Solution: Group related tasks, track overall progress, notify when all complete.

Implementation idea:

// _convoy.json at project level
{
  "id": "feature-auth",
  "name": "Auth System",
  "sessions": ["task-auth-core", "task-auth-db", "task-auth-ui"],
  "notify_on_complete": true
}

Orchestrator checks all sessions in convoy, sends notification when all are done.

Why useful: For features requiring multiple parallel tasks, you get unified tracking and completion notification.


7. Stall Detection

Current limitation: If Claude hangs (not crashes, just stalls), timeout eventually kills it, but no smart detection.

Solution: Monitor detects "no progress" (same state for N minutes) and can nudge or restart.

Implementation idea:

# In orchestrator
last_activity = read_last_modified(session_path / "_overview.md")
if time.now() - last_activity > STALL_THRESHOLD:
    if phase == current_phase_for_too_long():
        notify_human("Session stalled in {phase}")
        # Or: inject nudge message, or restart

Why useful: Catches infinite loops or stuck agents without waiting for full timeout.


8. Role Detection from Directory

Current approach: Hardcoded phase → agent mapping.

Solution: Determine agent role from which directory it runs in.

Implementation idea:

sessions/
├── main-task/           # runs as "coordinator"
│   └── workers/
│       ├── impl-1/      # runs as "implementation-worker"
│       └── impl-2/      # runs as "implementation-worker"

Agent script detects role from $PWD, loads appropriate agent instructions.

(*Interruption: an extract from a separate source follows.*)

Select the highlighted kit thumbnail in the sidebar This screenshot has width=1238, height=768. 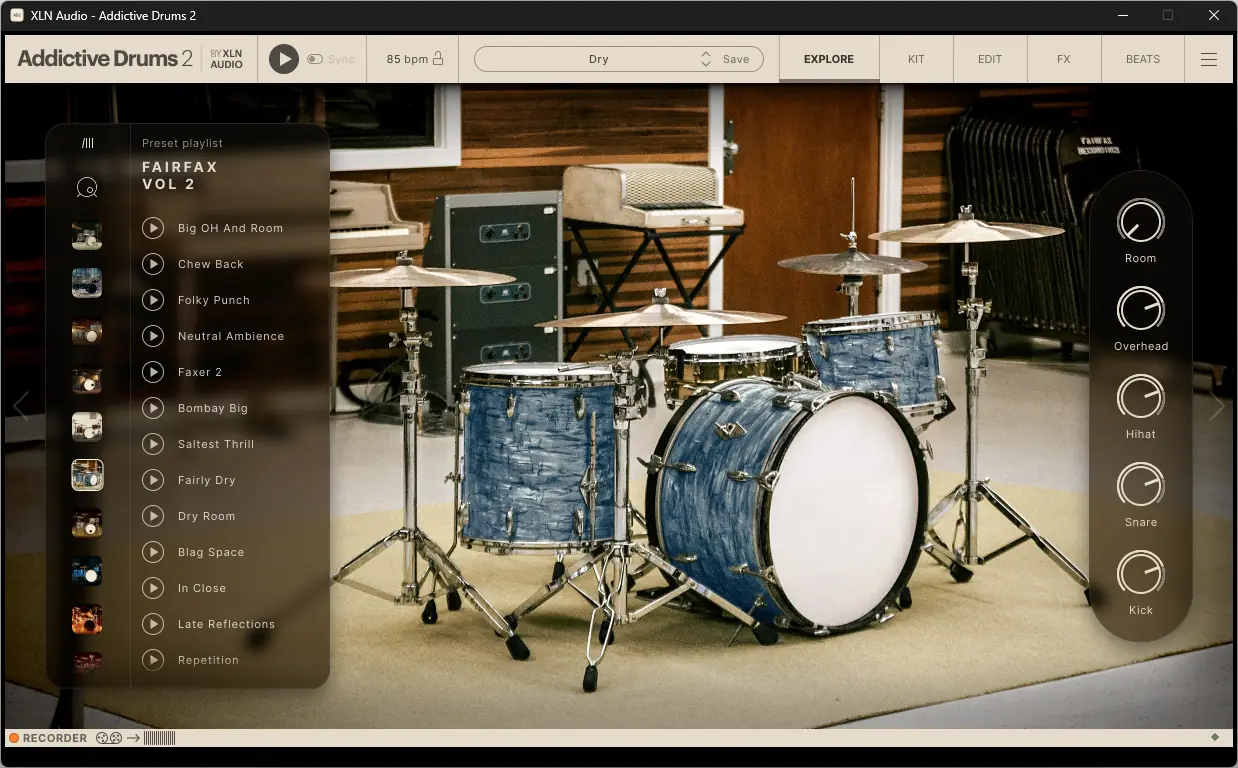87,475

Why useful: More flexible than phase-based. Same orchestrator code works for different agent types.


Priority Ranking

Idea Effort Impact Recommendation
Monitor for crash recovery Medium High Do this first - makes long sessions reliable
Stall detection Low Medium Easy win - add to existing loop
Handoff pattern Medium High Enables unlimited context
File-based messaging Medium Medium Useful if you add parallel workers
Parallel workers High High Big architectural change, but big payoff
Simpler hook file Low Low Minor optimization
Task batching Medium Medium Useful after parallel workers
Role from directory Low Low Nice-to-have, not critical

The monitor process is the highest-value addition - it transforms samocode from "hope it doesn't crash" to "self-healing autonomous system".